When: September 13, 7:30 pm
Where: Stumptown, 4525 SE Division Street
Julian Talamantez Brolaski is the author of Advice for Lovers (City Lights 2012), gowanus atropolis (Ugly Duckling Presse 2011) and co-editor of NO GENDER: Reflections on the Life & Work of kari edwards (Litmus Press / Belladonna Books 2009). Julian lives in Brooklyn where xe is an editor at Litmus Press and plays country music with Juan & the Pines. New work is on the blog hermofwarsaw.
Rodney Koeneke is author of the poetry collections Etruria (forthcoming from Wave Books April 2014), Musee Mechanique (BlazeVOX, 2006), and Rouge State (Pavement Saw, 2003), winner of the Transcontinental Poetry Award, along with several chapbooks. An early member of the Flarf Collective, he was involved with Poets Theater and Neo-Benshi events in the San Francisco Bay Area until 2006, when he moved to Portland, Oregon where he currently lives, writes, and teaches British and World History at Portland State University.

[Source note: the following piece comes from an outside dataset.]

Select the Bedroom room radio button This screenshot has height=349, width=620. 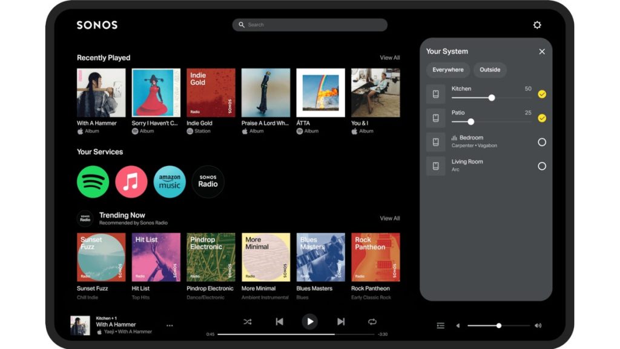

K. Silem Mohammad is the author of several books of poetry, including Deer Head Nation (Tougher Disguises Press, 2003), Breathalyzer (Edge Books, 2008), and The Front (Roof Books, 2009). He is a professor of English and Writing at Southern Oregon University.
By Julian Talamantez Brolaski:
horse vision
clock reads 7 at all hours
juncos make selves known in the snow
this time dawdling
I write in horse, but I see in athabaskan
when it’s time for elevensies, the clock reads 7
what telling fortune therewith
time is a thing that gets spent, like youth, $ and desire
n/t so lovely as a cardinal against the snow
or a tree w/ fruit on it
by the time I have ceased to write this
it will already be 7
adjourned to the park
n/thing will come of n/t
starfish creak inna wood
lurid amulet w/ a fish onnit
sign reads SEVEN all day & at all hours
the dogs curse each other from afar
in dog language
when did the word corrupt begin to take on a moral cast?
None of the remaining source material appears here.